2. Determine appropriate treatment modalities:

a. Behavior modification/pacing

b. Physical therapy (provide resources)

c. Occupational therapy

d. Bracing

e. Assistive devices

f. Weight loss

g. Joint/spine injections

h. Medications

i. Psychological counseling

3. Educate those who work with you

a. Provide resources (not stacks of printed material)

b. Let your feelings and needs be known without becoming overbearing or too demanding

c. Treatment plan should result from discussion between you and your h health care provider – not one or the other giving orders!

If unable to find satisfactory treatment locally, I recommend a visit to a post-polio clinic for assessment and recommendations.

Post-polio Fact Sheets Available on the Internet 


Complete physical assessment is essential to determine the best bracing options for an individual.

Braces should be used for specific management of a selected problem.

There should be a specific goal of treatment, i.e. decrease pain, improve stability, prevent falls, or protect joints and weak muscles.

Joint movement should be allowed whenever possible and appropriate.

The brace should be a light as possible.

The brace must be comfortable and functional- or you won’t use it!

Our goal is to continue safe, independent mobility as long as possible.
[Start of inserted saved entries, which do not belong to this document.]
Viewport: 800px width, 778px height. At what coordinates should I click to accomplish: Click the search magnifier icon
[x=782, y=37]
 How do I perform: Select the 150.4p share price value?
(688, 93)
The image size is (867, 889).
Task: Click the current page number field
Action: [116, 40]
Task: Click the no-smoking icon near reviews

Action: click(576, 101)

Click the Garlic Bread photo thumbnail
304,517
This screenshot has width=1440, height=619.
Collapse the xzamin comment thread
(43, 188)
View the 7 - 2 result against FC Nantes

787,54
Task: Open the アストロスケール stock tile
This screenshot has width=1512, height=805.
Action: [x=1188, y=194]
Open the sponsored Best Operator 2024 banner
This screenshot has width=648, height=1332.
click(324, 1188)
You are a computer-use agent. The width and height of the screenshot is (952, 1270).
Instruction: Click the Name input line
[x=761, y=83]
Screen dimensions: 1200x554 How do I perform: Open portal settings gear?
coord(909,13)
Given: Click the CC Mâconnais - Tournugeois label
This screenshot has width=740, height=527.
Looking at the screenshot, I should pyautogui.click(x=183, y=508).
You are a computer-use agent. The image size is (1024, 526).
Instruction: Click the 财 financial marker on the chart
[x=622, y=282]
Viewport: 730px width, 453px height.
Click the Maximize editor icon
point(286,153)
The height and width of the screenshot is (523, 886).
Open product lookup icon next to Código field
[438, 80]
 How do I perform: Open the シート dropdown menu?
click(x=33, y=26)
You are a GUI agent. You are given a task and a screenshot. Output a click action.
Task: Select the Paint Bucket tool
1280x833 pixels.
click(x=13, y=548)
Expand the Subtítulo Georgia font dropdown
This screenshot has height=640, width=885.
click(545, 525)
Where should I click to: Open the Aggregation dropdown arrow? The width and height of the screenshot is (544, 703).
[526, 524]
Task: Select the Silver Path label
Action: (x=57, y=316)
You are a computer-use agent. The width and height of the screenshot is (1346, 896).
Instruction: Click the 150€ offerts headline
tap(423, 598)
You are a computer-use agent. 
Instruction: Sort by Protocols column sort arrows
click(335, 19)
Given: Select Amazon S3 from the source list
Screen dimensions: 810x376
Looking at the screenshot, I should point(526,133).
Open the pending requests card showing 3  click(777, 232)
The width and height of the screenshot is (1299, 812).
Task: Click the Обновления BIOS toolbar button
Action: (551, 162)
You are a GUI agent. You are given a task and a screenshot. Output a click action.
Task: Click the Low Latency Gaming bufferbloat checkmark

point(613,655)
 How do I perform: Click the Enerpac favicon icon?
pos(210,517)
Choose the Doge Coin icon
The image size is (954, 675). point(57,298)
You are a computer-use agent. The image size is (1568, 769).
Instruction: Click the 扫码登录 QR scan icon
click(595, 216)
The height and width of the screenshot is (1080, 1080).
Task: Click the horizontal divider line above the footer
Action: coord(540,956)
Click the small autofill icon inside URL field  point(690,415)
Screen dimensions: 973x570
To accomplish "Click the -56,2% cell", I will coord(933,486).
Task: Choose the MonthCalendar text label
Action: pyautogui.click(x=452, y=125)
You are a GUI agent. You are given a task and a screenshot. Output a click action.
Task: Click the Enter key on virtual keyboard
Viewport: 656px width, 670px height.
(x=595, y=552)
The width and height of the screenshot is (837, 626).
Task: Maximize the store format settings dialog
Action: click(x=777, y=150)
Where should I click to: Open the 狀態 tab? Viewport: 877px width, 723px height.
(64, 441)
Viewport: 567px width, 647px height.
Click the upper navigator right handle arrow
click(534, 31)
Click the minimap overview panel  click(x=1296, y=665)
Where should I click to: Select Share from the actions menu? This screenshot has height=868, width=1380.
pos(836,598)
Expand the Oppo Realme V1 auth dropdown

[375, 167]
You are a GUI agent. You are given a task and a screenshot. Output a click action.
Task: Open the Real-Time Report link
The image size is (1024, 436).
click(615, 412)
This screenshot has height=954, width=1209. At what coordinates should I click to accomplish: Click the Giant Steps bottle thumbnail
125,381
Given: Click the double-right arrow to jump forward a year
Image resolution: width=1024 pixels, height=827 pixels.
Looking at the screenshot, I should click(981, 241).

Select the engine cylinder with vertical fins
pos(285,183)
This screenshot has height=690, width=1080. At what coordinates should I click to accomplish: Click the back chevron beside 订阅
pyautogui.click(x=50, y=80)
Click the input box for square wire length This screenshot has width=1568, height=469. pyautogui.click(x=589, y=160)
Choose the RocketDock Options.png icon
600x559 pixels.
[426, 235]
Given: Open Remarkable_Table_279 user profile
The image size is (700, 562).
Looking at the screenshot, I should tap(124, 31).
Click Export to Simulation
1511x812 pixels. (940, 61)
Factors that must be considered in prescription:

Patient weight
Activity level
Strength of other extremities
Ability to use assistive devices
Ability to don/doll brace
Sensory loss (i.e. diabetic neuropathy)
Skin problems
Home/work environment (uneven surfaces)

The orthotist fitting and fabricating the brace should be board certified and preferably have experience with polio survivors- they are different (and more difficult) than most other types of patients. Orthotist must be receptive to the patient’s wishes and ideas, communicative, patient and willing to make adjustments.

The physician should be able to communicate with the orthotist if there are any questions or concerns about my prescription. It is easier to discuss changes before the brace is made than have to make adjustments later.

Don’t pay for the brace until it fits right and you can use it!



Exercise is defined as planned, structured, and repetitive body movement. Physical activity is movement occurring during daily activities.

A therapeutic exercise program is designed for health benefit- generally to reduce pain, increase strength, increase endurance and increase the ability to do daily activities.

Not all polio weakness is due to overuse, often lack of exercise and physical activity leads to muscle wasting and cardiovascular deconditioning.

Research supports a carefully designed therapeutic exercise program for most polio survivors to enhance optimal health and function. The program should be individualized and modified if problems arise.

Important principles to follow are:

1. Start very slowly. Often 3-5 minutes is all that can be tolerated initially if muscles have not been exercised for a period of time.

2. Interval exercise, short bouts of exercise alternating with rest periods, can be very effective.

3. Progression should be slow, especially in polio- affected muscles.
4. Intensity should be low to moderate.

5. The plan should include a rotation of different types of exercise such as stretching, cardiovascular (aerobic) conditioning, strengthening, and range of motion exercises.

6. Pacing should be incorporated into the program with at least one day of rest between strengthening exercise sessions.

7. Aquatic exercise is often ideal as the buoyancy of the water help to support weak muscles and unweight joints while providing mild resistance to muscles. Remember it is easy to overdo in the pool because it is so much easier to move!!

8. Be aware that signs of overuse can occur 24-48 hours after too strenuous exercise or an overly active day. Symptoms of overuse indicate a need to decrease the amount of exercise or decrease the frequency of activity. The symptoms to watch for are: muscle cramps and spasms, muscle twitching, muscle pain and extreme fatigue.